A clear and explicit reference to human rights is among the new features in the revised business principles which were put in place earlier this year for all 115,000 A.P. Moller - Maersk employees, reports with reference to Maersk.

Together with policies and programmes, the new "Maersk Principles of Conduct" are designed to help business units and employees make the right choices in their daily engagement with colleagues, customers, suppliers, investors and the community.

The point is: Good behaviour is good business. "The premise for any business is to make a profit for its shareholders, and we believe that high business standards play a significant role in ensuring our continued growth and success," says Group CEO Nils Smedegaard Andersen.

One of the primary additions to the principles is an explicit mention of human rights: "We respect human rights and endeavour to ensure that we do not contribute to human rights violations." This was implicit before.

Implementing the Principles of Conduct may not necessarily be easy.
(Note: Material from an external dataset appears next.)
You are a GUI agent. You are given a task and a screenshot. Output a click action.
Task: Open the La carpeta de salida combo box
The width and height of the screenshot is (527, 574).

Responsible business behaviour, for example, should be promoted to Maersk's "sphere of influence," which includes in excess of 80,000 suppliers.

This will be spelled out in a Third Party Code of Conduct, currently being worked on in Group Procurement.

"We will require our suppliers to conform to the Third Party Code of Conduct. It sets out the standards and behaviour we require of our suppliers to improve conditions for workers and environmental conditions at supplier's premises," says Casper Christensen, Senior Director at Group Procurement.

What if the supplier is not in compliance?
"The Code cannot be enforced. With the Code, we express our expectation, and if a supplier is in breach, we will still do business with that company, but engage in a corrective action process designed to improve working conditions so they reach an acceptable level. In some cases, we may have to terminate the relationship, but that will always be a last resort," says Christensen.

For Damco, a third party logistics provider, the "sphere of influence" could be tens of thousands of suppliers and customers.

"In a period when we all have to focus on cost reduction, responsible procurement, for example, will be a challenge. But I am sure we will meet expectations and create new opportunities for us and our business partners," says Antoine Minot, Damco's global HSSE and CSR manager.